Kim ki aslından ayırmış canını,
Öyle bekler, öyle vuslat anını.
…
Ney sesi tekmil hava oldu ateş,
Hem yok olsun, kimde yoksa bu ateş!”
(Mevlana Celaleddin Rumi)
Mevlana’nın neyle ilgili bu güzel şiirinden sonra, birazcık ney ve neyzen hakkında bilgi verip sonra da bir neyzenimizi tanıtmaya çalışacağım.

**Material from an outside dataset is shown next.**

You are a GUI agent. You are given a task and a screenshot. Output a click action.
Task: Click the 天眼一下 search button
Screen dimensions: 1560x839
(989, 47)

Ney sözcüğünün etimolojisi ve tarihçesine baktığımızda şunu görürüz: Sümerce’ den Farsça’ya geçen “nâ” veya “nay”; kamış, kargı anlamlarına da gelen çalgının en eski adıdır. Arap toplumunda üflemeli çalgıların hemen tümü için kullanılan “mizmâr” sözcüğü, (nefes borusu, ses organı anlamında) ney için de kullanılmıştır. Türkçe’de ise hemen her zaman “ney” olarak anılmıştır. Neyzen ise, Farsça çalan, icrâ eden anlamına gelen “zeden” sözcüğünden takılanarak oluşturulan “neyzeden” bozularak, ney icrâcısı anlamında günümüzde de kullanılan “neyzen”e dönüşmüştür.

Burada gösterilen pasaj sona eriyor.